Fixed cost is hurting your business.

A 3 minute read, written by Chris Annetts on 9 May 2017.

Projects turn in to games of brinksmanship, where neither side wins.

If you’ve ever been on either side of a web-based project, there’s a high chance you’ve experienced the high-stakes fun of a fixed cost quote.

The most common, and often favoured way of pricing a website or an application, is to fix a one-time cost against the agreed scope of the work.


At a glance, it makes a lot of sense. The producers know how much they’re going to be paid for the work, and can plan accordingly. The client knows exactly how much to budget, and can confidently make an argument for allocating funds.

Digital products are highly likely to change course. With a website, it could be the result of user testing, a killer new idea, or stakeholder interference. In product development, it may be unexpected early-doors feedback or a full-blown pivot.

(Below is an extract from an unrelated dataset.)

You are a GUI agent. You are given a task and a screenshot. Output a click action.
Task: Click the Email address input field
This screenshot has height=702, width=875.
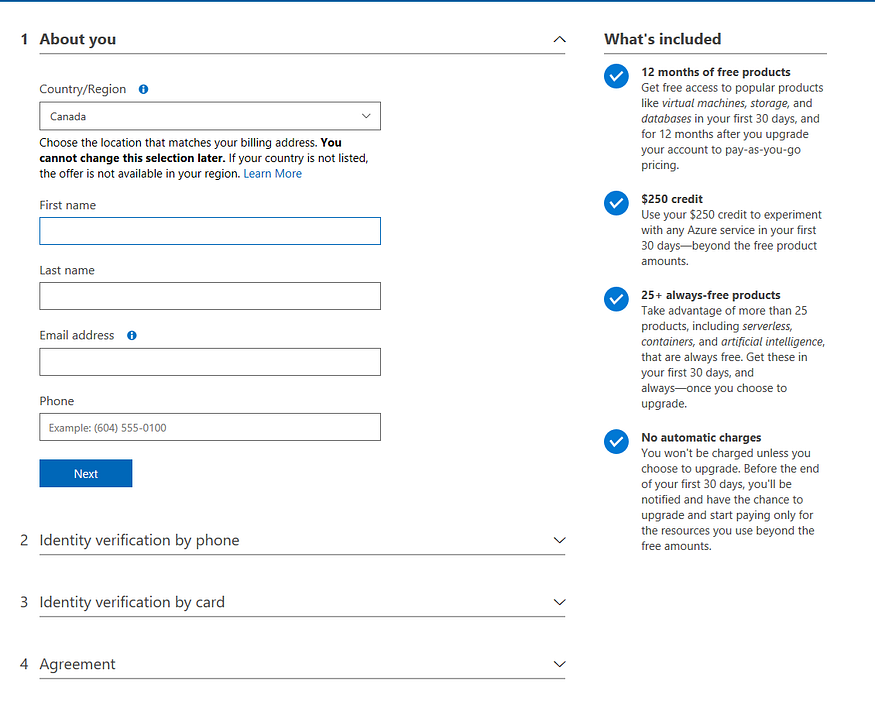click(210, 361)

When costed ahead of time, you simply cannot plan for the unknown. As new ideas get discussed, or features emerge, who decides if it’s actually in scope or not?

You didn’t say you’d do it, but you didn’t say you wouldn’t either. I just assumed it’d be included.

Joe Schmoe, Client

The truth is that, when project costs are finalised, neither party quite knows what they’re agreeing to.

Though they’re often referred to as estimates, the initial quote given is nothing more than a best guess, based loosely on previous experiences.

Fixing the cost of a large project switches the mentality from the get-go; “This is your profit pot, and the quicker you smash this out, the more money you’ll make”.

When the budget is running low, it’s again product that suffers. Care and craftsmanship go out of the window; features are sidelined, or worse half-arsed. Testing is rushed through; “who uses Opera Mini anyway?”.

For small or ad hoc pieces of work, we bill at our hourly rate, and invoice for the sum of hours at the end of the calendar month. For everything else, there’s sprints.

A sprint is a small, focused subset of work, usually lasting between a 5–15 days. Rather than making best guesses at the total project cost, the work is instead broken in to mini-projects.

As the project progresses, knowledge increases; patterns emerge, users feedback, and priorities shift. After each sprint, both parties are able to reevaluate and/or reposition themselves. The next sprint is then conceived with informed judgment and hindsight.

Fixed cost contacts are cumbersome artefacts, lingering from a younger, more naive Web. Today, they just don’t map to the flexible workflow needed to create great products.

It can be daunting to leave the comfort of a fixed cost waterfall project, but it’s nothing more than smoke and mirrors. Empower yourself to make informed decisions throughout the project; it’ll show in the quality of the work that’s produced.